En date du même jour, Monsieur STANKOVIC fut entendu par un agent du service de police judiciaire, section police des étrangers et des jeux, de la police grand-ducale, sur son identité et l’itinéraire suivi pour venir au Luxembourg.

En date du 7 août 2000, Monsieur STANKOVIC fut entendu par un agent du ministère de la Justice sur les motifs à la base de sa demande d’asile.

Par décision du 20 novembre 2000, notifiée en date du 19 janvier 2001, le ministre de la Justice informa Monsieur STANKOVIC de ce que sa demande avait été rejetée comme n’étant pas fondée. Ladite décision est motivée comme suit :

«Vous exposez avoir reçu une convocation pour le service militaire en juin 2000. Vous auriez refusé de faire le service militaire en raison des guerres qu’il y aurait tout le temps dans la région.

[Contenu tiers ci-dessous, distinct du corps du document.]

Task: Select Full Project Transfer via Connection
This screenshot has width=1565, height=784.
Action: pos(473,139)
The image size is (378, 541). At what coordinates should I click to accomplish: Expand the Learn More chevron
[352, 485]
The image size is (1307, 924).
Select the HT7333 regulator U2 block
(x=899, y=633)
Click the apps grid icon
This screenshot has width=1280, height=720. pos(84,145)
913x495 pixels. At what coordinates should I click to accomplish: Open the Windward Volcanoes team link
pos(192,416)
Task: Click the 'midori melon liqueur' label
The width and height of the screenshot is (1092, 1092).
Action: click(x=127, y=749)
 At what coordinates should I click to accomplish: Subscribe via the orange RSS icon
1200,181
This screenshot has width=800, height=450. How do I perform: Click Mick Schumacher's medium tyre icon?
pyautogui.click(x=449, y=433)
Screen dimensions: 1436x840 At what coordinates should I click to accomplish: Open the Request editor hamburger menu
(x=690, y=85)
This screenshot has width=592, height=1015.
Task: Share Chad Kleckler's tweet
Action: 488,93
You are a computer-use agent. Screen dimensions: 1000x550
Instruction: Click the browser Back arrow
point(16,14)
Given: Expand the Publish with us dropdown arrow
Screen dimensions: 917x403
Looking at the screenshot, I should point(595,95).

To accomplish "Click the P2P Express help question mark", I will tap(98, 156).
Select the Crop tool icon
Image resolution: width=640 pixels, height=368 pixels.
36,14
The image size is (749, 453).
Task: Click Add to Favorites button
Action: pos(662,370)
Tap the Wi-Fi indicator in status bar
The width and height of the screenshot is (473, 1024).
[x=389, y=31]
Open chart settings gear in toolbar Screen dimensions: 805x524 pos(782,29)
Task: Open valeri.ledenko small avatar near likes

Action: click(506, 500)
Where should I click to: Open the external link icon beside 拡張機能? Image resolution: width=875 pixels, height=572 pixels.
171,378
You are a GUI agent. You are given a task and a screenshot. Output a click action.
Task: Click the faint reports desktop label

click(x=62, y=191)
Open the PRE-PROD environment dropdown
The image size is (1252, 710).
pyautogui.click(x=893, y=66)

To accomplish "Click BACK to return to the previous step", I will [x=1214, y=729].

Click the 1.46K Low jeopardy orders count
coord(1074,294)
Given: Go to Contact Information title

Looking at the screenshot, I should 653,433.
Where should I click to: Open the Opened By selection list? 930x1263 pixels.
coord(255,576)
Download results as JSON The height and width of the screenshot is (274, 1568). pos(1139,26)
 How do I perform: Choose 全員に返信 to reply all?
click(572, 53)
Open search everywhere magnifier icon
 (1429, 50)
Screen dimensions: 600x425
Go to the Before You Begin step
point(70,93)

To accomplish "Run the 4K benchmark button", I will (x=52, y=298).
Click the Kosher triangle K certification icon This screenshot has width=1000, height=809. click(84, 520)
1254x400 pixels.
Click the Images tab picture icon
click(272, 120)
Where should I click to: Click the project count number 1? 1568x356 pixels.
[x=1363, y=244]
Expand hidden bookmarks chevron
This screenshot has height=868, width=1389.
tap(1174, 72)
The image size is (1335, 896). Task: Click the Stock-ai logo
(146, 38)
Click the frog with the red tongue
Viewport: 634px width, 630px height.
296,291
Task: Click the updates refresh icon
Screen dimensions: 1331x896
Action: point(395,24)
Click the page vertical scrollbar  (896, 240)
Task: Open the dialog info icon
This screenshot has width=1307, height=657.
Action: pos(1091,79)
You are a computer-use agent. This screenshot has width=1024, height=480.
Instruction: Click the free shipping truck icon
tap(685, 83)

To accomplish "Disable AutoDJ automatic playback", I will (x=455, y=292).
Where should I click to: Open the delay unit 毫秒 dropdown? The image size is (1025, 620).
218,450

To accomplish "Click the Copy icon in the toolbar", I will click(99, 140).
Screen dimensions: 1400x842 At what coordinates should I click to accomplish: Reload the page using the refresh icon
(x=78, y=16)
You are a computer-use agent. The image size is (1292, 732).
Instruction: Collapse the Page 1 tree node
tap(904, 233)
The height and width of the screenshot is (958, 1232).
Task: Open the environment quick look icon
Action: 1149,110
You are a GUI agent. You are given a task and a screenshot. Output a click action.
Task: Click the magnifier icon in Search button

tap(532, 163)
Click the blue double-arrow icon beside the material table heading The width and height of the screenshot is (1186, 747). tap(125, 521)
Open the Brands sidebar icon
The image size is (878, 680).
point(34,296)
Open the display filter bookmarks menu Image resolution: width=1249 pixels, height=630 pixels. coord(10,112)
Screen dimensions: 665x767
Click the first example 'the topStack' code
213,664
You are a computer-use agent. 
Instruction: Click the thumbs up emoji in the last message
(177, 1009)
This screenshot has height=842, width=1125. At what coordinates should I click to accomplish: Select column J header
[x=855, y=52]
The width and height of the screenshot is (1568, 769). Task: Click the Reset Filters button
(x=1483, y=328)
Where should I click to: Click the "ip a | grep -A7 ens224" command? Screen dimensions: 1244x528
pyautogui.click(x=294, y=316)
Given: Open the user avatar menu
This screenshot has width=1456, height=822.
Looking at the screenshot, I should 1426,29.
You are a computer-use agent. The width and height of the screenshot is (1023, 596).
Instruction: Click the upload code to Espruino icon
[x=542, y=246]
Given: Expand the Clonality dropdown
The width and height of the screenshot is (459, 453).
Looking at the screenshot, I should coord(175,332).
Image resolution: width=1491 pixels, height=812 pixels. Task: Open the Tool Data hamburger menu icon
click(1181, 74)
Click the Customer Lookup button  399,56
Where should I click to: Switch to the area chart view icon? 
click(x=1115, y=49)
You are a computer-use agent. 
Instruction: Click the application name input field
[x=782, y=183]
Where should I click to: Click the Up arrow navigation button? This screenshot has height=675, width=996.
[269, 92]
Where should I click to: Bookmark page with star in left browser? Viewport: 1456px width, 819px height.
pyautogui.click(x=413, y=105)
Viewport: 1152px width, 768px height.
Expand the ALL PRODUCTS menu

Vous auriez peur d’être mis en prison et d’être forcé de faire le service militaire.

Force est cependant de constater que la crainte d’une condamnation pénale pour le fait de ne pas avoir accompli ses obligations militaires n’est pas suffisante pour établir une crainte justifiée de persécution au sens de la Convention de Genève.

De même l’insoumission ne constitue pas, à elle seule, un motif valable pour obtenir le statut de réfugié.

En outre, il n’y a actuellement aucun conflit armé dans la région de sorte que la crainte de devoir participer à une guerre n’est pas justifiée.

Par conséquent vous n’alléguez aucune crainte raisonnable de persécution susceptible de rendre votre vie intolérable dans votre pays. Ainsi une crainte justifiée de persécution en raison d’opinions politiques, de la race, de la religion, de la nationalité ou de l’appartenance à un groupe social n’est pas établie.

Votre demande en obtention du statut de réfugié est dès lors refusée comme non fondée au sens de l’article 11 de la loi du 3 avril 1996 portant création 1) d’une procédure relative à l’examen d’une demande d’asile ; 2) d’un régime de protection temporaire, de sorte que vous ne saurez bénéficier de la protection accordée par la Convention de Genève. » A l’encontre de la décision précitée du 20 novembre 2000, Monsieur STANKOVIC a fait introduire un recours gracieux par courrier de son mandataire datant du 17 février 2001.

Celui-ci s’étant soldé par une décision confirmative du ministre de la Justice datant du 20 février 2001, il a fait introduire, par requête déposée en date du 20 mars 2001, un recours contentieux tendant à la réformation des décisions ministérielles prévisées des 20 novembre 2000 et 20 février 2001.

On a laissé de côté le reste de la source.